The figures and the following description illustrate specific exemplary embodiments. It will be appreciated that those skilled in the art will be able to devise various arrangements that, although not explicitly described or shown herein, embody the principles described herein and are included within the scope of the claims that follow this description. Furthermore, any examples described herein are intended to aid in understanding the principles of the disclosure and are to be construed as being without limitation. As a result, this disclosure is not limited to the specific embodiments or examples described below, but by the claims and their equivalents.

Particular implementations are described herein with reference to the drawings. In the description, common features are designated by common reference numbers throughout the drawings. As used herein, various terminology is used for the purpose of describing particular implementations only and is not intended to be limiting. For example, the singular forms “a,” “an,” and “the” are intended to include the plural forms as well, unless the context clearly indicates otherwise. Further, some features described herein are singular in some implementations and plural in other implementations. To illustrate, FIG. 1 depicts a system 100 including one or more processors (“processor(s)” 104 in FIG. 1), which indicates that in some implementations the system 100 includes a single processor 104 and in other implementations the system 100 includes multiple processors 104. For ease of reference herein, such features are generally introduced as “one or more” features and are subsequently referred to in the singular or optional plural (as indicated by “(s)”) unless aspects related to multiple of the features are being described.

[Provided material]:
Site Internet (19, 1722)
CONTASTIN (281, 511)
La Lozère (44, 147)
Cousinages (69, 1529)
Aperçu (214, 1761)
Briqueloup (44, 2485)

[Task goal]: List every singular form that the passage on exemplary embodiments says is intended to include the plural forms as well.

[Solution]: "a", "an", "the"